#### Material supplied
◆ ◆ ◆ ◆ ◆ ◆ ◆

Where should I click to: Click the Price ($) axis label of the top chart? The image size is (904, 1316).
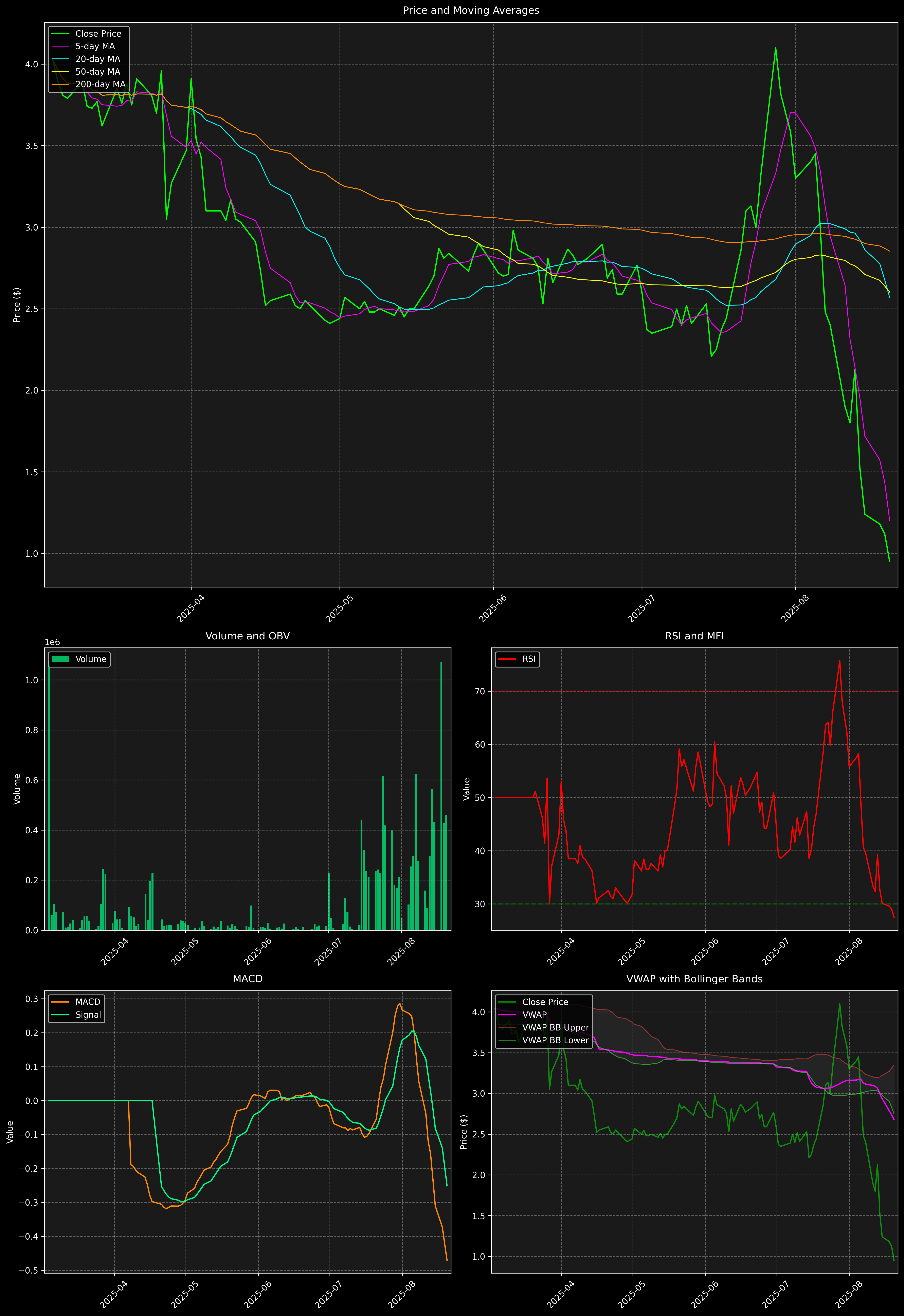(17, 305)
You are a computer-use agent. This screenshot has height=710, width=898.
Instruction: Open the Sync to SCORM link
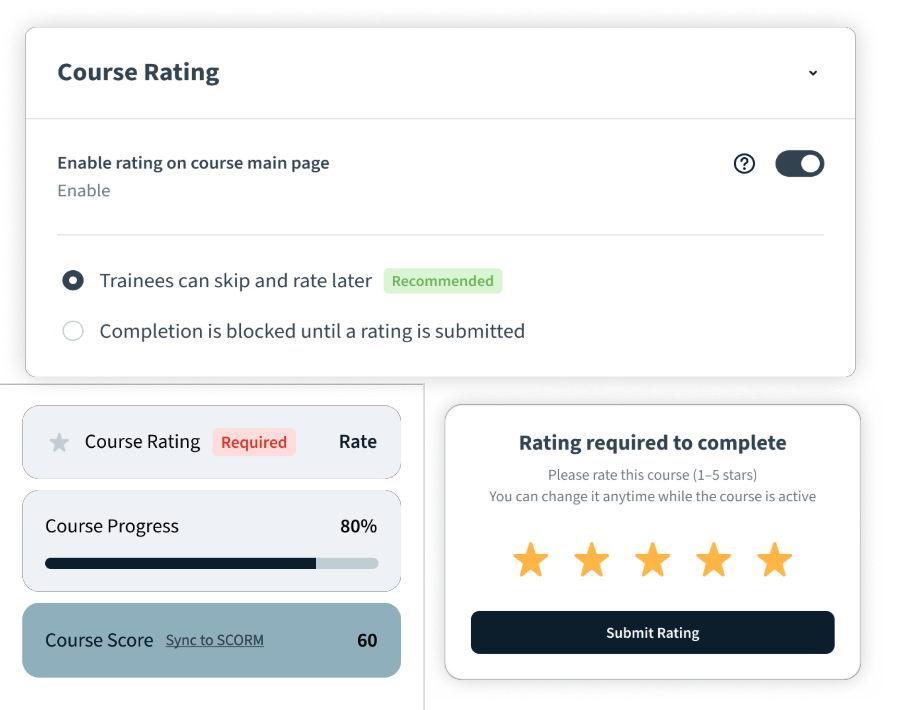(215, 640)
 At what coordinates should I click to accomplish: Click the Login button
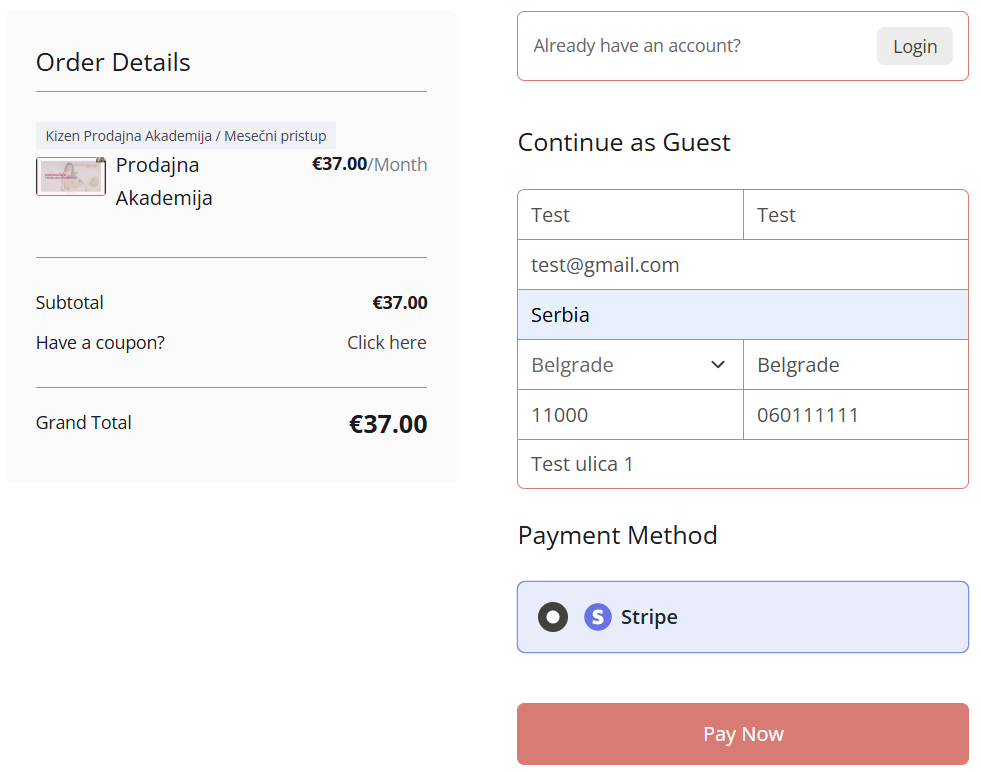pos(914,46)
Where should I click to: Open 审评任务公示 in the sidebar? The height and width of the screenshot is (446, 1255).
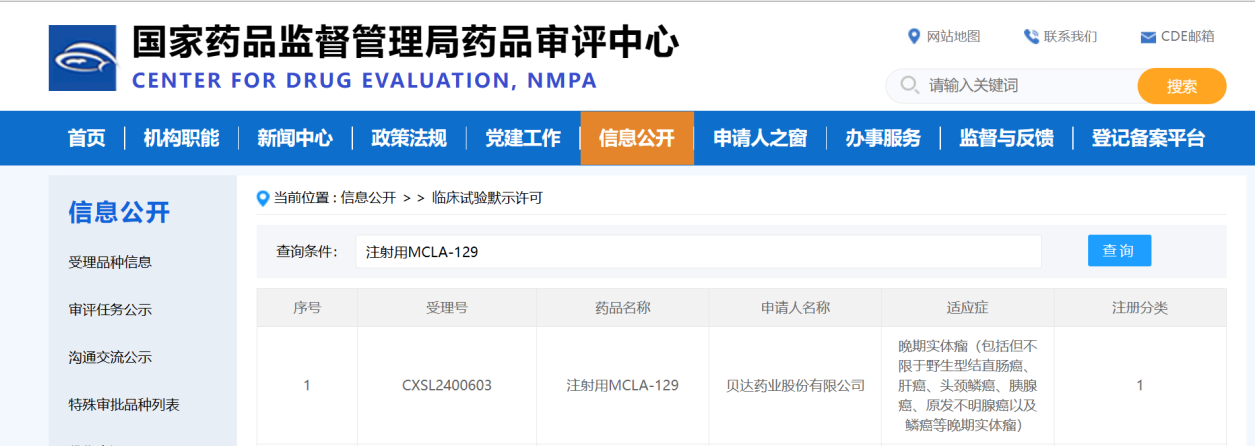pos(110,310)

◆ ◆ ◆ ◆ ◆ ◆ ◆

#### What is asked
Lay out all of the material above as a Markdown table with two columns, Row and Line, giving each line of text its own numbered row. Skip blank lines and leave the pictures out.

#### Full solution
| Row | Line |
|---|---|
| 1 | Where should I click to: Click the Price ($) axis label of the top chart? The image size is (904, 1316). |
| 2 | (17, 305) |
| 3 | You are a computer-use agent. This screenshot has height=710, width=898. |
| 4 | Instruction: Open the Sync to SCORM link |
| 5 | (215, 640) |
| 6 |  At what coordinates should I click to accomplish: Click the Login button |
| 7 | pos(914,46) |
| 8 | Where should I click to: Open 审评任务公示 in the sidebar? The height and width of the screenshot is (446, 1255). |
| 9 | pos(110,310) |